- Born: France
- Occupation: Actress
- Known for: The City of Lost Children

= Judith Vittet =

French actress (born 1984)

Judith Vittet is a French actress who played the role of Miette in the 1995 film The City of Lost Children.

Before The City of Lost Children, Vittet appeared in the film Personne ne m'aime (1994). She also had roles in Nelly and Mr. Arnaud (1995) and K (1997).

==Career==
At the age of nine, Vittet was noticed by a casting director when she was leaving school. She appeared with Marion Vernoux and Claude Sautet in Nelly, and with Monsieur Arnaud and Alexandre Arcady in K. In 1995 she played the role of Miette in The City of Lost Children by Jean-Pierre Jeunet and Marc Caro.

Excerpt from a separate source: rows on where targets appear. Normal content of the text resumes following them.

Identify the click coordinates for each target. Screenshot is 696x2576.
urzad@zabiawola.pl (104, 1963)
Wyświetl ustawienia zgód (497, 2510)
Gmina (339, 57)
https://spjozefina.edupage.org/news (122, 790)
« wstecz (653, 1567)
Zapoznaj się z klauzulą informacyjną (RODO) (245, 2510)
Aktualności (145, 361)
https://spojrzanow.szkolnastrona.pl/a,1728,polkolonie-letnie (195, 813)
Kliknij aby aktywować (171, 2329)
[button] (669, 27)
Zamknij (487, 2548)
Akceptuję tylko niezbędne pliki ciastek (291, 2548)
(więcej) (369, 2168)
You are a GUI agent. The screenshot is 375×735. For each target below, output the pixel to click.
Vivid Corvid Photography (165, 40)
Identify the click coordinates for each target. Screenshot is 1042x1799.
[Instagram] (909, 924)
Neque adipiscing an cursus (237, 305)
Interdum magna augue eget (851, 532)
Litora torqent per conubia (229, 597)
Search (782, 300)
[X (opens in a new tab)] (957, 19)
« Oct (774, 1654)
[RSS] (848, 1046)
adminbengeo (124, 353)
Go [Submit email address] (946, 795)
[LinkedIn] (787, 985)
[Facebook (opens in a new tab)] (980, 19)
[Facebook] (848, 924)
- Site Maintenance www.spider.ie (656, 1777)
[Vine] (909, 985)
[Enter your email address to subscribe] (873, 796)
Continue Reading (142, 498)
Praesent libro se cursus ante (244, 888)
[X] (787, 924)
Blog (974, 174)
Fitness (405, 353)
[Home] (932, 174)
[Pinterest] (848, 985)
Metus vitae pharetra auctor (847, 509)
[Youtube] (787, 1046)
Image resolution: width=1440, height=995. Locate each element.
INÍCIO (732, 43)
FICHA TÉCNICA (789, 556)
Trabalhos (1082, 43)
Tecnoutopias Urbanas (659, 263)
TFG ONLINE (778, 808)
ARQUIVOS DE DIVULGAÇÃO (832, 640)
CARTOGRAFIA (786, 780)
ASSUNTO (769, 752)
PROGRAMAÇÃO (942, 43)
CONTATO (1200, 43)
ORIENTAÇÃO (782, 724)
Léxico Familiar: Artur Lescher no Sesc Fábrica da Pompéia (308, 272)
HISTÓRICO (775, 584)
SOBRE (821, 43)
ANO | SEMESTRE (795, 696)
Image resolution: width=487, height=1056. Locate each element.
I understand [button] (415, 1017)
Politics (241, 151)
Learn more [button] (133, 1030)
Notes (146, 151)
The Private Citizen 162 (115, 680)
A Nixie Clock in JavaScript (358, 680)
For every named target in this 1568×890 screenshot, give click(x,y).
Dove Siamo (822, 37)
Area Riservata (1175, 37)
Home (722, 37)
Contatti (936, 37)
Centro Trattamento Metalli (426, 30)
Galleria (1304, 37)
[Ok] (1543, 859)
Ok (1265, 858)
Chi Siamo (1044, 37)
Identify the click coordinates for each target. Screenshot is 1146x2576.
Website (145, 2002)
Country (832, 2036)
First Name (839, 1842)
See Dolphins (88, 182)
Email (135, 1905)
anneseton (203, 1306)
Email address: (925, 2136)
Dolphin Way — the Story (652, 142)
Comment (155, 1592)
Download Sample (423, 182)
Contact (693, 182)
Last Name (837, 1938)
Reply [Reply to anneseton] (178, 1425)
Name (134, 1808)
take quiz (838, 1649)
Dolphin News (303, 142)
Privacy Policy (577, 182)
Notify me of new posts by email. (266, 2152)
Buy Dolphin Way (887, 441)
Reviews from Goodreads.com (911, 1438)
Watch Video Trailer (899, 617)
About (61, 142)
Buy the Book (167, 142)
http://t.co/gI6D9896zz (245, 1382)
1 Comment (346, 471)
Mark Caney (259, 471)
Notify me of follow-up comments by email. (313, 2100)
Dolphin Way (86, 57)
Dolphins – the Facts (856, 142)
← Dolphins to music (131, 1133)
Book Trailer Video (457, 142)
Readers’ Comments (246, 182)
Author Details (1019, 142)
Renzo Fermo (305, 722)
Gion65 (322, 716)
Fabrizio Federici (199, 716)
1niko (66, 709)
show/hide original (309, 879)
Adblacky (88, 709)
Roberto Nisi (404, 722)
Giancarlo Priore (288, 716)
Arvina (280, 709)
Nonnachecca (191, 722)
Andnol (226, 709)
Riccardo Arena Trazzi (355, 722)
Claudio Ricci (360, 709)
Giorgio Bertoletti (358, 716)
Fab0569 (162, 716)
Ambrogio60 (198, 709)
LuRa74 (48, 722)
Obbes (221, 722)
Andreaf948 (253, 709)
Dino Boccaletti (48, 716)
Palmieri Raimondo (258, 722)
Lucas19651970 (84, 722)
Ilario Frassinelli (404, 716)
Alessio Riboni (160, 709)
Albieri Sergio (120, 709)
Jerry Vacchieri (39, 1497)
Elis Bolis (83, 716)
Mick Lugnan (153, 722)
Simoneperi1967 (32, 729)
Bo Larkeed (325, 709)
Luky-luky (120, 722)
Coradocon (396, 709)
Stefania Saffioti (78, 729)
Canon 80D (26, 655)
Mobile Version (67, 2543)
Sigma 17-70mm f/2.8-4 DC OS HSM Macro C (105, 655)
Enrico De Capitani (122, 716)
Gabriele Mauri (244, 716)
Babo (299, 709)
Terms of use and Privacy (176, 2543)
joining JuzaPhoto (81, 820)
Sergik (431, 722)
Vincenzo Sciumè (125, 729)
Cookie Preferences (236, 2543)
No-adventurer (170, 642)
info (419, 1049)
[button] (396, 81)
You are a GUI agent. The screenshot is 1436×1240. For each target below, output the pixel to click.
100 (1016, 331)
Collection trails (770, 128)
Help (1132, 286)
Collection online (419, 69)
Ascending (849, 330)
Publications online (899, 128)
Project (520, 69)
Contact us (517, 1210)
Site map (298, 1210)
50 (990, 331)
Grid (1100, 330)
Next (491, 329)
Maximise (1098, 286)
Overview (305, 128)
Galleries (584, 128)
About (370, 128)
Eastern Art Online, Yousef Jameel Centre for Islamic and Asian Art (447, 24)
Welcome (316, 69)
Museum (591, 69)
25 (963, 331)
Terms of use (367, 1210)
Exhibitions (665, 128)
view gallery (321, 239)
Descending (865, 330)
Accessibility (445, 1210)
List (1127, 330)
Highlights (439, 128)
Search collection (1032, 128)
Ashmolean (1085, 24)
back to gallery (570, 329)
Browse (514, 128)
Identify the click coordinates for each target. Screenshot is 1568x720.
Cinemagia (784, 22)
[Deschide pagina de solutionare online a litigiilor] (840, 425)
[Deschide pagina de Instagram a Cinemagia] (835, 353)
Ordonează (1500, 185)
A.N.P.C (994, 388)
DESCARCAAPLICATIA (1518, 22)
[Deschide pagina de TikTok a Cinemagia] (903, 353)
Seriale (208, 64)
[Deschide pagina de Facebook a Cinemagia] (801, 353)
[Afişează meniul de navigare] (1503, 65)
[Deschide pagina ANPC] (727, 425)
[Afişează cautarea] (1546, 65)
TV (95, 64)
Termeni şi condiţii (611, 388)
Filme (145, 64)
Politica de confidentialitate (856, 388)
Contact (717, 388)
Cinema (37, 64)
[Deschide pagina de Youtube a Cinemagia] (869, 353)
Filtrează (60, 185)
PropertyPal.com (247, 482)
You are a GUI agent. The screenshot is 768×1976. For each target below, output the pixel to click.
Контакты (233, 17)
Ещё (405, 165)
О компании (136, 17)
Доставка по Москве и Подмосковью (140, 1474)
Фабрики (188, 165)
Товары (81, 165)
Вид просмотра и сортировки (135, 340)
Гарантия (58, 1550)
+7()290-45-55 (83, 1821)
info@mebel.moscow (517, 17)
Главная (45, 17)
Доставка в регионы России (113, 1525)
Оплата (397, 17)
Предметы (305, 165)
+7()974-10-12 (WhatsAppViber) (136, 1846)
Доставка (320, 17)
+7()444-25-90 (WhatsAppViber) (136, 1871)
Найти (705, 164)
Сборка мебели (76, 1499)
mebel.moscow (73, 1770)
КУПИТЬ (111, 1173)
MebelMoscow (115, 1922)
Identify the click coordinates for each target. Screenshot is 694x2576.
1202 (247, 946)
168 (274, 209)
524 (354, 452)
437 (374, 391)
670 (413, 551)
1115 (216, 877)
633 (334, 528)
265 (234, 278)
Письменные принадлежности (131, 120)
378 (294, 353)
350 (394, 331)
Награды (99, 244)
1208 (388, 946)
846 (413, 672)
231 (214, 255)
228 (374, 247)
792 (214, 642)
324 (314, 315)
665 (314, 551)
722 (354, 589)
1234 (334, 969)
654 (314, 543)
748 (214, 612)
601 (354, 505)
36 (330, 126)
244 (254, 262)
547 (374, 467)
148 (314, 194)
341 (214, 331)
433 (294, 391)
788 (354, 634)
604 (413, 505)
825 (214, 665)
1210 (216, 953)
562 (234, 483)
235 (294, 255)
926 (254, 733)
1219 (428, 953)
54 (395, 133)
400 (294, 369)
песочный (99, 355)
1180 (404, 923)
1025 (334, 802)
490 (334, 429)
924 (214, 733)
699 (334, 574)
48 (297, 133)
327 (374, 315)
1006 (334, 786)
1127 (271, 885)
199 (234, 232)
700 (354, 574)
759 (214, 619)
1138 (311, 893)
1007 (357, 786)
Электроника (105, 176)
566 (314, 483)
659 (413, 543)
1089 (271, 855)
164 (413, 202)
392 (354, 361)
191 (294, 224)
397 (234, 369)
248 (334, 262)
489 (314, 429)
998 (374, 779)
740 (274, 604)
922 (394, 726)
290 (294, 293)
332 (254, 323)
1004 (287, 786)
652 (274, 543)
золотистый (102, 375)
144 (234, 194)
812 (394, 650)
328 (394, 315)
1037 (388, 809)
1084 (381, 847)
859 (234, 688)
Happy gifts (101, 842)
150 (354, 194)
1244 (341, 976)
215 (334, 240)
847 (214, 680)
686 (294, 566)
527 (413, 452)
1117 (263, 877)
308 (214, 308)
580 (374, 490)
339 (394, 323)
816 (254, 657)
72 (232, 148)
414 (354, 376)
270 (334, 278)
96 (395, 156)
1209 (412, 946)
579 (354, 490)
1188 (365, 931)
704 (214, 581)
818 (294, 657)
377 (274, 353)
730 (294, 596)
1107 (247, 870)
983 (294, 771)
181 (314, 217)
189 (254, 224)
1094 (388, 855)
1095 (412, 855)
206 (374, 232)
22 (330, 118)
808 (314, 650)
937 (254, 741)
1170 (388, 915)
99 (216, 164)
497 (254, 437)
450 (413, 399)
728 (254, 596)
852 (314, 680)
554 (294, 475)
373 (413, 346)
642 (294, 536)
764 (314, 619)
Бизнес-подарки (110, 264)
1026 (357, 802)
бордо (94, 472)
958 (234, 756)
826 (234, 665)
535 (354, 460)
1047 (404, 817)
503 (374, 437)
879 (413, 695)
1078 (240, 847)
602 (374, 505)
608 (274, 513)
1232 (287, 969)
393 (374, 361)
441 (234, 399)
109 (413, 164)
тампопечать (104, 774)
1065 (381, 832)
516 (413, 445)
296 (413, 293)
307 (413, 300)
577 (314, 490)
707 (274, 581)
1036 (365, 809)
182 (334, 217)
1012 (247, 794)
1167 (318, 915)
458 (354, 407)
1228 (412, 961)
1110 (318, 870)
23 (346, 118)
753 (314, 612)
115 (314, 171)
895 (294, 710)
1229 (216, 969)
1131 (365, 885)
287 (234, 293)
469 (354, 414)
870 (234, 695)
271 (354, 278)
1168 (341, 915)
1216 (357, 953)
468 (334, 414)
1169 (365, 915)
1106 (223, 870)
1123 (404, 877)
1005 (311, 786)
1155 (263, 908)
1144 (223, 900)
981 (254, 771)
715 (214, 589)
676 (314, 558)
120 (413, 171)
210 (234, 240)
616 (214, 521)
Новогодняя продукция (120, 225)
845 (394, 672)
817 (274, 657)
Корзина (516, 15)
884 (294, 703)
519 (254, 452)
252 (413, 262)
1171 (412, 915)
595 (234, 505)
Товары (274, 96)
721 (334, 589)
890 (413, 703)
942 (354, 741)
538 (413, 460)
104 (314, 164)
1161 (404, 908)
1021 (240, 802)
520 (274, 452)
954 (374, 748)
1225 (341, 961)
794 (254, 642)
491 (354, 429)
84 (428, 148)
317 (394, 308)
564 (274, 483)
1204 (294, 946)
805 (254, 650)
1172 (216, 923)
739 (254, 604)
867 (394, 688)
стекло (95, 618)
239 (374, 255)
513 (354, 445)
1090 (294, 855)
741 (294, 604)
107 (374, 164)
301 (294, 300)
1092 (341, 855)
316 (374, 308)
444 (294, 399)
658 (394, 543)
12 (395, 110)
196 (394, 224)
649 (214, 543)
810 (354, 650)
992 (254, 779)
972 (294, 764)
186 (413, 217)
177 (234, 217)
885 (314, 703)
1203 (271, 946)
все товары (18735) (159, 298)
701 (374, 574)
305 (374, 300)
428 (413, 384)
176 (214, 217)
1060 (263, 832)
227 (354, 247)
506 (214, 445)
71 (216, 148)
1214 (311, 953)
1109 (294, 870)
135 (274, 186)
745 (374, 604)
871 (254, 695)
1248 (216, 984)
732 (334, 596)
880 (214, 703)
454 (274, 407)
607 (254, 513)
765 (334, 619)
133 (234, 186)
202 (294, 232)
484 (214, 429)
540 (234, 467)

After four films and obtaining her ES baccalaureate in 2002, she spent time in the United States and ended her acting career to continue her film studies at Paris VIII.

Until 2014, Vittet worked as a costume designer for a number of television series. She also developed her large formats for window displays. Leather trees, garlands of foliage, cotton seaweed, hand-embroidered clouds blend together in her textile installations on the theme of the forest and the ocean. Vittet exhibits her work at various fairs. In January 2018, she was an exhibition curator for the city of Guyancourt on the "Doudous!" project, organized as a tribute to textile art, which featured the city’s inhabitants through participatory workshops. Her exhibition of embroidered busts was dedicated to women victims of violence.